Create a reminder of why you want to journal
I find when I think seriously I can make a long list of reasons as to why journaling would be good for me and how it would add value and meaning to my life. This in itself should be enough; if, I was a rational human being. I’ve come to realise (probably from trying and failing so many times) that I’m not rational at all. I need to be reminded regularly of the value I find in doing something new to overcome the constant reminder that there are so many other things I could be doing.
To remind me I keep something special to me as a bookmark for my journal. It came to me in a fortune cookie which makes it even more fun and brings my attention back to the benefits of journaling enough to overcome my usual procrastination. Creating your own bookmark reminder with an inspirational quote, a positive affirmation about yourself or from one of the many reasons that you want to journal will help keep your new priority in focus.
Re-define your idea of journaling
What is journaling anyway? It’s you on a page. Yikes! that actually does sound scary. Reframing your expectations can actually help you put pen to paper. For ages, I refused to write in my journal because they seemed so much better without my messy handwriting in them. So I needed to reframe all my expectations including that it needs to be perfect, be time well spent, or produce something of worth. You are simply setting aside a little quiet, undistracted time to think about your life and add some thoughts to a page.
Keep your options open
There are so many options for what you can write about. Anything from what I did today, those pesky ruminating thoughts, something that inspired me or I’m grateful for today. I guess the list is endless. I think it’s more about taking the pressure off and making it achievable. Just write. Anything. Some days it may be pages and pages, and some it may only be a few words. Just as long as I’m doing it.

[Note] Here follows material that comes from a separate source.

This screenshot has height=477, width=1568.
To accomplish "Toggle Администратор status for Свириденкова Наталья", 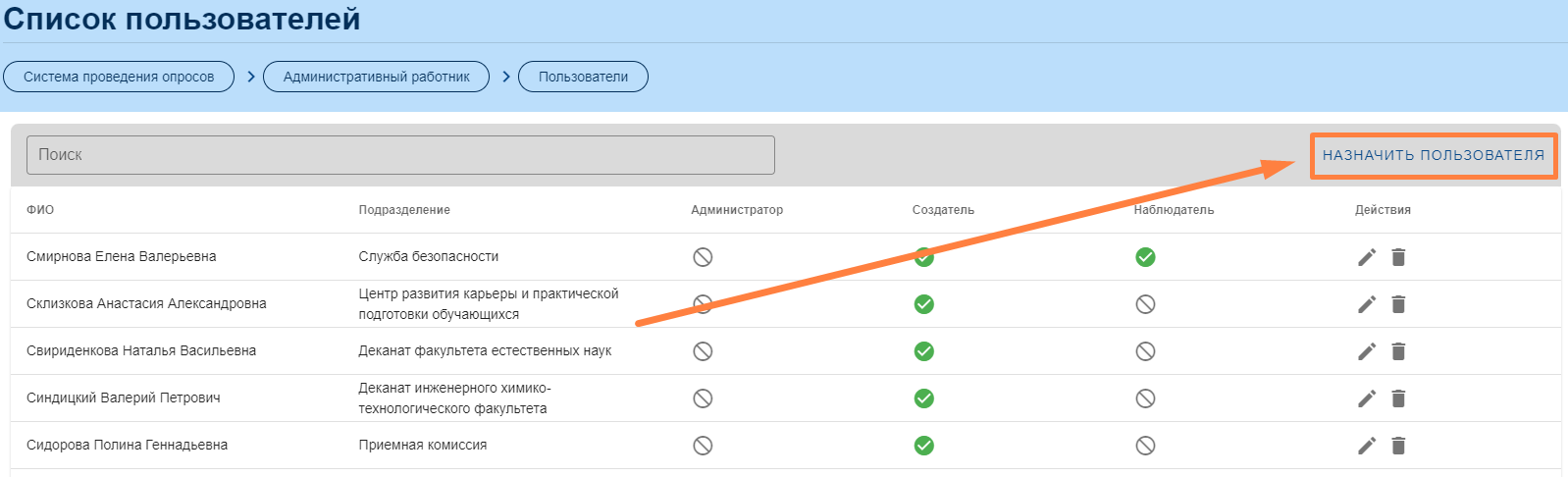I will pos(703,351).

Creating a habit of writing is something that just requires getting started. As with most things, whether it be eating better, exercising more, the sooner I start the more easily I am able to find the motivation to keep going. It’s also an opportunity to get real with myself and be honest about what I’m thinking and feeling.
Although I am the first to admit that finding the best way to start can be different for everyone. Here are some different strategies I’ve tried, perhaps you will find the one that sticks with you.
Different ways to get started
I like starting with word definitions. Reflecting on a word was a great way to take the pressure off and at the same time improve my vocabulary! Writing should be more about that process of self-reflection rather than perfect prose. If you are feeling pressured by the act of writing in itself, perhaps start with making bullet points? By making it this easy, it’s much more attainable and sustainable. You can also use journaling as a time to practice your creative expression. Dream up a character, your dream hideaway or your ideal life and describe it in as much detail as you can.
Replace your notebook . . .
NOOOOOO! That’s like my favourite part you say . . . well maybe it’s the problem too. Sometimes the hardest part of journaling is staring at a blank page. Having prompts can be a more supportive way to begin your journaling journey.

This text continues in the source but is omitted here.